Tan solo una palabra bastó para desinflar el pecho henchido por un cruce de miradas retóricas con una fotografía. El brillar de una mente se nubló ante seis simples letras, escritas una detrás de otra, queriendo formar palabra. Una palabra curiosa. Una palabra exótica. Ignota para mí. Una palabra que encendió las llamas de la curiosidad. Aquella noche el detective fagocitó al escritor. Una imperante necesidad de respuestas se expandió en mi ser cual virus, impregnando en cada célula el ansia de conocimiento.

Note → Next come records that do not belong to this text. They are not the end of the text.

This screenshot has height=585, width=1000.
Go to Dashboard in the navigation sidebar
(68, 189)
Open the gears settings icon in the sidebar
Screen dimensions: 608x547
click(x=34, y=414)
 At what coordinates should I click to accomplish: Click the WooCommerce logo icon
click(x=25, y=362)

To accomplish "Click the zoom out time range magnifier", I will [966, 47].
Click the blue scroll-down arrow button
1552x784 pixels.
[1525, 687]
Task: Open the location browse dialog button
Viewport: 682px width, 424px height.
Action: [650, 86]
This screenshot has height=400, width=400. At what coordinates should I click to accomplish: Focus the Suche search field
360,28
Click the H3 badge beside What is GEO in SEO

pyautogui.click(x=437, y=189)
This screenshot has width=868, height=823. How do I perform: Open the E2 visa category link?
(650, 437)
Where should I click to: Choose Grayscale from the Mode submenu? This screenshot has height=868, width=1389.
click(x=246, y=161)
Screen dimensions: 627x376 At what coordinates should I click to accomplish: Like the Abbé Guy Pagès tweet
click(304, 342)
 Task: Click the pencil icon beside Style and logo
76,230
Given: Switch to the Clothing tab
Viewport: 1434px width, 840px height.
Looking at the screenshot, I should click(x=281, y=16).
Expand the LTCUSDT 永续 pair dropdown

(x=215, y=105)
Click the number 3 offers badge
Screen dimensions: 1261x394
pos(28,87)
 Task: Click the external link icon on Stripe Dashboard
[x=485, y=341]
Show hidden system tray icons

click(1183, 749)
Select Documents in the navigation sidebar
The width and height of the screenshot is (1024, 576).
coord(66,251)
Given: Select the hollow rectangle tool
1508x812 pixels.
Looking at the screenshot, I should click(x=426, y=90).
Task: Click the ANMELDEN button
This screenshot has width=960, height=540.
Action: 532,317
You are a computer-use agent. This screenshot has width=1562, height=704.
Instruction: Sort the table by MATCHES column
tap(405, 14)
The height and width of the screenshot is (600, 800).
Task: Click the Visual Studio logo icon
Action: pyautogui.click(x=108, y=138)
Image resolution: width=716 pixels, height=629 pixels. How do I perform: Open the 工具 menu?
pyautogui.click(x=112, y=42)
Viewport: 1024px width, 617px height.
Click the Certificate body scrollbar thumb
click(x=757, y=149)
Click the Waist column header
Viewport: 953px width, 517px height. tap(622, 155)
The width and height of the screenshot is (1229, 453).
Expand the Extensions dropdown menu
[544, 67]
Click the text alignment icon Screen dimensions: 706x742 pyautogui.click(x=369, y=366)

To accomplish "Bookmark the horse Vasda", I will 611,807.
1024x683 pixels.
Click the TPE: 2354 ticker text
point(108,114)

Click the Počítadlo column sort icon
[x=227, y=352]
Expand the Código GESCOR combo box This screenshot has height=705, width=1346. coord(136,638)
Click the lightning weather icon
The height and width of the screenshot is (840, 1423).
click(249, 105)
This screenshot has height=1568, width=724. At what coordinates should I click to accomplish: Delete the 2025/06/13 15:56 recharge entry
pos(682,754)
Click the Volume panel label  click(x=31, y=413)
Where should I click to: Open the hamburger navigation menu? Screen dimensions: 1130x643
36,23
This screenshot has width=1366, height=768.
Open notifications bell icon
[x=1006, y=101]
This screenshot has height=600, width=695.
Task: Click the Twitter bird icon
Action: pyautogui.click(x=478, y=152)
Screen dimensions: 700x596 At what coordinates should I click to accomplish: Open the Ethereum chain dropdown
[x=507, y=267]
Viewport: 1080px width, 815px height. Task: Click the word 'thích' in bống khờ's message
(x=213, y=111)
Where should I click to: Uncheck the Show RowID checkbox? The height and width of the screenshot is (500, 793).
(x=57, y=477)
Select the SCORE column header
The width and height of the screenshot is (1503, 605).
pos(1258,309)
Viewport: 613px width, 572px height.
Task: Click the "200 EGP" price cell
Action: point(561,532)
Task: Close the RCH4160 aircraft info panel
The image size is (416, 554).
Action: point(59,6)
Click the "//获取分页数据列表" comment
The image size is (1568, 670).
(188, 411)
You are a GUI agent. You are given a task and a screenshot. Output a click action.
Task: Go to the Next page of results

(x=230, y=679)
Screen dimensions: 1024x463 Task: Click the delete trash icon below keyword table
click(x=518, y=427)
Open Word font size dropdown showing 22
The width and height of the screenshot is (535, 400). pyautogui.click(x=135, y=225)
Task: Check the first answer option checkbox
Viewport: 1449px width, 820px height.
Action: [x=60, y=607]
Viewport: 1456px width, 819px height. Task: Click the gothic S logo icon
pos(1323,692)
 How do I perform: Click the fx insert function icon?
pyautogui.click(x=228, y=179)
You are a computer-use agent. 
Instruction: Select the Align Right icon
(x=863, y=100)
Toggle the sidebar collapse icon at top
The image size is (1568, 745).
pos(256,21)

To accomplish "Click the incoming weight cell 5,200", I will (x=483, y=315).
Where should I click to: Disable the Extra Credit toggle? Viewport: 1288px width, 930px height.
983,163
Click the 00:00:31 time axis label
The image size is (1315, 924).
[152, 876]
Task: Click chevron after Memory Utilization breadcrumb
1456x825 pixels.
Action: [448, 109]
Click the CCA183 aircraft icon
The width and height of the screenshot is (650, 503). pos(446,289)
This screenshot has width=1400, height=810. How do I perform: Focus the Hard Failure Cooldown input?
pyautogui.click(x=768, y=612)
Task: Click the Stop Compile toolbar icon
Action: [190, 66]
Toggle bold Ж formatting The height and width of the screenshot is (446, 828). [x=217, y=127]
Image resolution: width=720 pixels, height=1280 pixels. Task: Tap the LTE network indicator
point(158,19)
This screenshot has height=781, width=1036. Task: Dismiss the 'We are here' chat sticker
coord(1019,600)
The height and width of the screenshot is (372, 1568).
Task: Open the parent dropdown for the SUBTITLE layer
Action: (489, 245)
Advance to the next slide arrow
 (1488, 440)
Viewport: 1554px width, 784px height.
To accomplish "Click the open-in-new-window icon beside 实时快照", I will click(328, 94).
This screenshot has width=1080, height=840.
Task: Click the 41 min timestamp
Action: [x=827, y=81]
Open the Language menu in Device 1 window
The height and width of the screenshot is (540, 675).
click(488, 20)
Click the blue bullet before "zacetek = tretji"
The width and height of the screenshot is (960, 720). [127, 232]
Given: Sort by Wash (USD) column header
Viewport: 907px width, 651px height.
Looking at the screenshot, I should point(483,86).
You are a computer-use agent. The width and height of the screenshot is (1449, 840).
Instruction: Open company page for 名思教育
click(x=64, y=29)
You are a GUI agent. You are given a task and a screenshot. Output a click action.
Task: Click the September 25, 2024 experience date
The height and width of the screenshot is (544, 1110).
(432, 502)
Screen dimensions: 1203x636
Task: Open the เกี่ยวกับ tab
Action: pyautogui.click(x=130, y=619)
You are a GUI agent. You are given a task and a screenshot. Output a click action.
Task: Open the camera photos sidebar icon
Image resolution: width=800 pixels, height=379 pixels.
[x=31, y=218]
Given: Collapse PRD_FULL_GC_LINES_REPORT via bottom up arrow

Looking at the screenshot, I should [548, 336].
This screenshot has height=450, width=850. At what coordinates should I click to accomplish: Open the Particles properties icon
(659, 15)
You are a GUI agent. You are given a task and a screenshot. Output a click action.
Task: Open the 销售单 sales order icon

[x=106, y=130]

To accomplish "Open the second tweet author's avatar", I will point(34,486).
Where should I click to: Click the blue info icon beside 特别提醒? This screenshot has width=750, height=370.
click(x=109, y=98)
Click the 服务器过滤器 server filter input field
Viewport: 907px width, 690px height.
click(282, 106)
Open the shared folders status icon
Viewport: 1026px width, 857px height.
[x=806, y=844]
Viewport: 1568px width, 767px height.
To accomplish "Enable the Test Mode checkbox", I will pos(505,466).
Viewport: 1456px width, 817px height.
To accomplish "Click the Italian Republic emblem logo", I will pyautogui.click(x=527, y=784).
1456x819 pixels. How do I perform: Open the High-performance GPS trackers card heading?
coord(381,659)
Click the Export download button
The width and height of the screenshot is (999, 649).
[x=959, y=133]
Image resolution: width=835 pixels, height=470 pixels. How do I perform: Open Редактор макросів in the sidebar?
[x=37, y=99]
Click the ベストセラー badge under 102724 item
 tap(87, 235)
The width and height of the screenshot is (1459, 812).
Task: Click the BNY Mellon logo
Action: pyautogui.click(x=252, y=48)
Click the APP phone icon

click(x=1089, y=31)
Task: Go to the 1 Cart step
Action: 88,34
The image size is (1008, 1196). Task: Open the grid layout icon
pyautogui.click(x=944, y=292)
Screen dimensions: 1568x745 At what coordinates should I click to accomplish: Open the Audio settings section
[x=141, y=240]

Recurrí al siempre socorrido internet, con esa misma vergüenza que cuando buscaba la respuesta a algún enigma porque se me había enquistado su resolución. Revisé diccionarios y enciclopedias, esperando que fuese una palabra en otra lengua. Buceé en las enturbiadas redes, muy poco sociales, en busca de un hilo del que tirar; bajé al fango de la red en la que ya no anidan pájaros; chapoteé en la superficialidad de aquella otra, la de la vida perfectamente artificial. Todo me devolvía al punto de partida. Al primer sitio donde la leí. A esa página, en aquella red añeja que te recuerda los cumpleaños de gente que hace años dejó de importarte, pero, por cortesía, felicitas año a año.
Desvelado pasé la noche tratando de encontrarle una respuesta a un enigma que compliqué de más. Me ardía en el alma. Desvariaba mi mente con absurdas hipótesis sobre que pudiera ser, mientras me desafiaban unos ojos, los mismos que horas antes habían desbordado mi inspiración. Era como si se riese de mí por no ser capaz de resolver su sencillo acertijo. Recreamos el duelo de la Esfinge y Edipo, quien también la mal llamó musa.
A los primeros rayos de Sol concedí mi derrota. Notaba la mente abotargada. Las ganas de escribir con las que había empezado la noche se habían disipado en una densa bruma, en la que solo podía ver aquella palabra. Notaba el cuerpo ardiendo. La frente perlada en un sudor frio, incómodo. Me latía la sien por el desgaste, como si realmente me hubiese enfrentado a un problema en el que me fuese la vida. Unas décimas de fiebre.
Latió en mi pecho, en mi orgullo, una sangrante herida. Le estaba dando demasiada importancia a algo tan nimio como aquella palabra, pero así funciono. El desconocimiento me puede. La necesidad de saberlo todo. De resolver cuanto acertijo se me presente. De completar puzles. Atar cabos. Hilar los hilos hasta tejer una historia. Una conducta obsesiva-autodestructiva, que alimenta mis monstruos internos.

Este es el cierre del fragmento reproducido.